Engineering metal ion coordination to regulate amyloid fibril assembly and toxicity

Abstract

Protein and peptide assembly into amyloid has been implicated in functions that range from beneficial epigenetic controls to pathological etiologies. However, the exact structures of the assemblies that regulate biological activity remain poorly defined. We have previously used Zn(2+) to modulate the assembly kinetics and morphology of congeners of the amyloid beta peptide (Abeta) associated with Alzheimer's disease. We now reveal a correlation among Abeta-Cu(2+) coordination, peptide self-assembly, and neuronal viability. By using the central segment of Abeta, HHQKLVFFA or Abeta(13-21), which contains residues H13 and H14 implicated in Abeta-metal ion binding, we show that Cu(2+) forms complexes with Abeta(13-21) and its K16A mutant and that the complexes, which do not self-assemble into fibrils, have structures similar to those found for the human prion protein, PrP. N-terminal acetylation and H14A substitution, Ac-Abeta(13-21)H14A, alters metal coordination, allowing Cu(2+) to accelerate assembly into neurotoxic fibrils.
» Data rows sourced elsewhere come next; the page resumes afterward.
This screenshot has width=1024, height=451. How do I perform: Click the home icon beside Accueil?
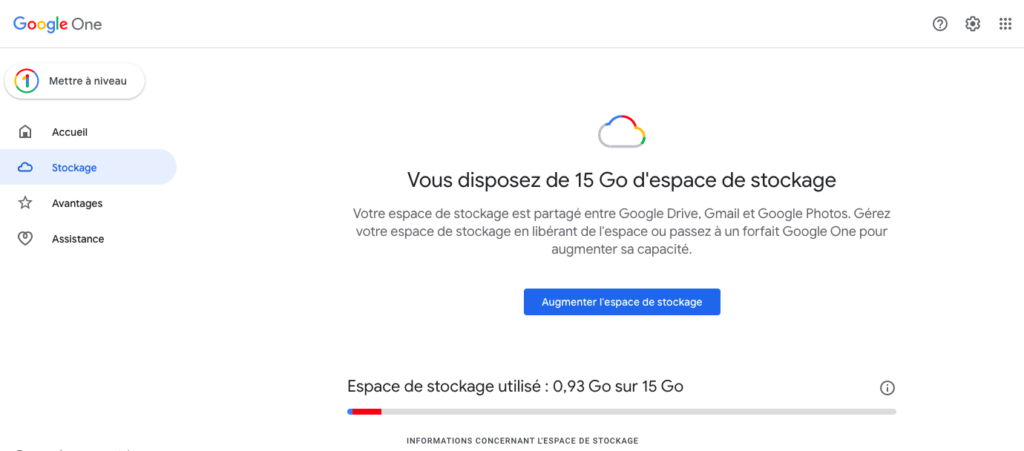(x=25, y=132)
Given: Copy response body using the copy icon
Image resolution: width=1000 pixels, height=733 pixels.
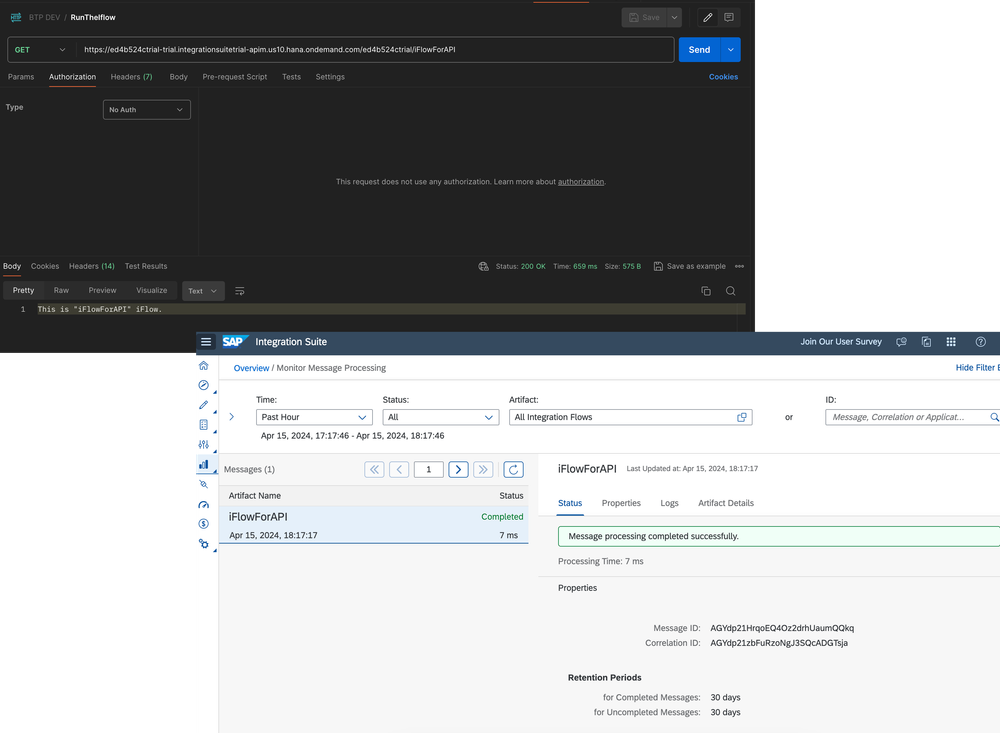Looking at the screenshot, I should point(705,290).
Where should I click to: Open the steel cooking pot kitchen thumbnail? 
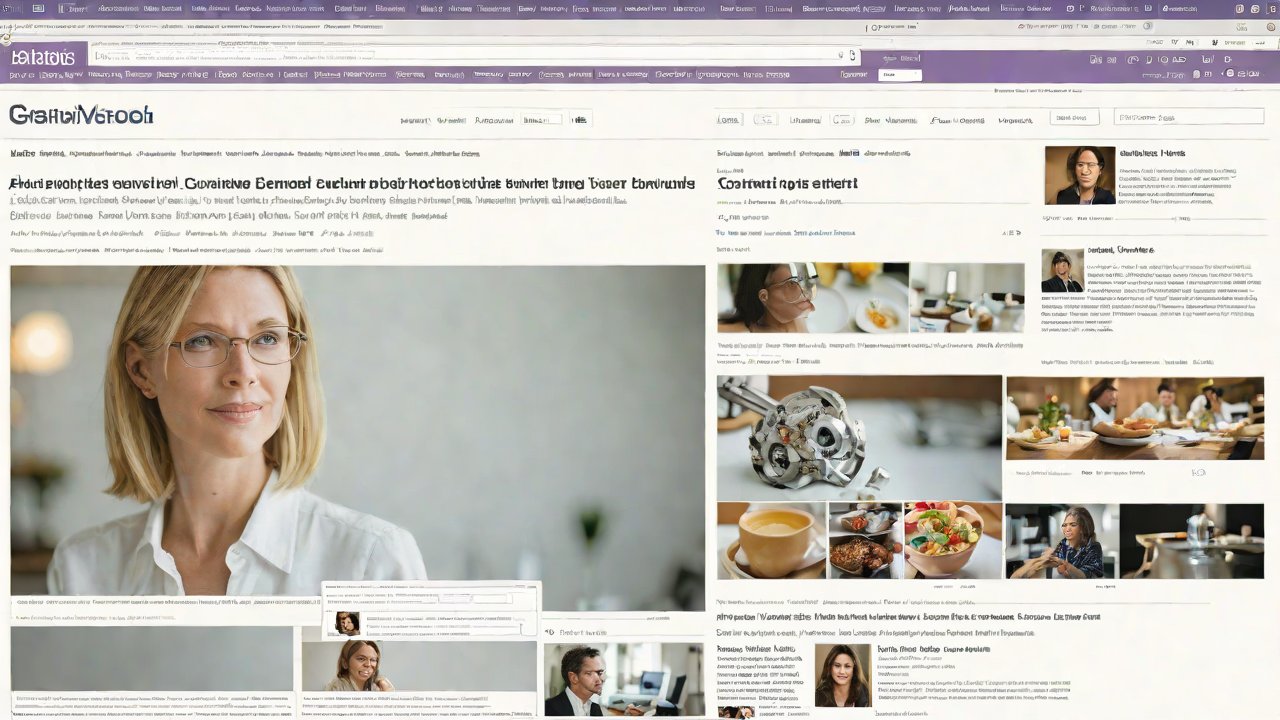pyautogui.click(x=1191, y=540)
These results establish that the N-terminal region of Abeta can access different metal-ion-coordination environments and that different complexes can lead to profound changes in Abeta self-assembly kinetics, morphology, and toxicity. Related metal-ion coordination may be critical to the etiology of other neurodegenerative diseases.

Fig. 1.

Characterization of Cu²⁺–Aβ(13–21) (HHQKLVFFA) congener complexes. (A and B) UV-Vis absorbance (A) and CD spectra (B) of 0.4 mM Cu²⁺ in the presence of 0.4 mM Aβ peptide. Black, Aβ(13–21)K16A; green, Aβ(Q15A); red, Aβ(H14A); and blue, Aβ(Ac-N). (C) CW-EPR spectra of the Cu²⁺–Aβ(13–21)K16A complex with different Cu²⁺-to-peptide ratios. The concentration of Aβ(13–21)K16A peptide is 0.5 mM. (D) Fourier transform (solid line) and simulation (dashed line) of three-pulse ESEEM for the soluble Cu²⁺–Aβ(13–21)K16A complex prepared from 0.4 mM Cu²⁺ in the presence of 0.5 mM Aβ(13–21)K16A.

Fig. 2.

Isotope edited FT-IR. Absorption of amide I bands of Ac-Aβ(13–21)H14A (Ac-HAQKLVFFA) fibrils formed with free peptide (P) and in the presence of Zn²⁺ or Cu²⁺. UL, unlabeled peptide; F20, ¹³CO was introduced into the peptide at Phe-20; L17, ¹³CO was introduced into the peptide at Leu-17.

Fig. 3.

Copper ion analysis in the Ac-Aβ(13–21)H14A (Ac-HAQKLVFFA) fibrillar complex. (A) Fourier transform (solid line) and simulation (dashed line) of three-pulse ESEEM for Cu²⁺-Ac-Aβ(13–21)H14A fibrils. Simulation values are summarized in SI Table 2. (B) The Fourier transform of extended x-ray absorption fine-structure (EXAFS) (Inset) of Cu²⁺-Ac-Aβ(13–21)H14A fibrils. Solid line, experiment; dashed line, fit 8 (values listed in SI Table 4).

Fig. 4.

MEF2 luciferase reporter gene assay. (Left) Aβ(1–42) dose-dependent response. (Right) Cu²⁺–Ac-Aβ(13–21)H14A fibrils are as toxic as Aβ(1–42) and Aβ(10–35) fibrils and Cu²⁺–Aβ(13–21)K16A complex is nontoxic. Peptide concentration is 10 μM.

Fig. 5.

Structural models for the Cu²⁺–peptide complexes. (A) Proposed model for Cu²⁺ coordination with Aβ(13–21)K16A showing only the first four residues (HHQA). (B) Crystal structure for Cu²⁺–HGGGW complex, the N-terminal repeat sequence of human prion protein (63). Only equatorial ligands are illustrated in both models. Purple, Cu ion; green, carbon; red, oxygen; blue, nitrogen; gray, unidentified ligand. (C) Structural models for Cu²⁺ arrangement in Ac-Aβ(13–21)H14A fibrils. (Left) View of three stacked β-sheets. (Right) View down peptide backbone. H-bonds are parallel to fibril long axis, and fibrils consist of parallel in-register β-sheets in both the absence and presence of metal ions. Sheets stack perpendicular to the H-bond direction. Both Zn²⁺ and Cu²⁺ coordinate two histidines along the H-bonding dimension within the same β-sheet. Red, His-13; blue, remaining Ac-Aβ(13–21)H14A residues; magenta, Zn²⁺, Cu²⁺; and green, H-bonds between backbone carbonyl and amide. Amino acid side chains, except His-13, are removed for clarity.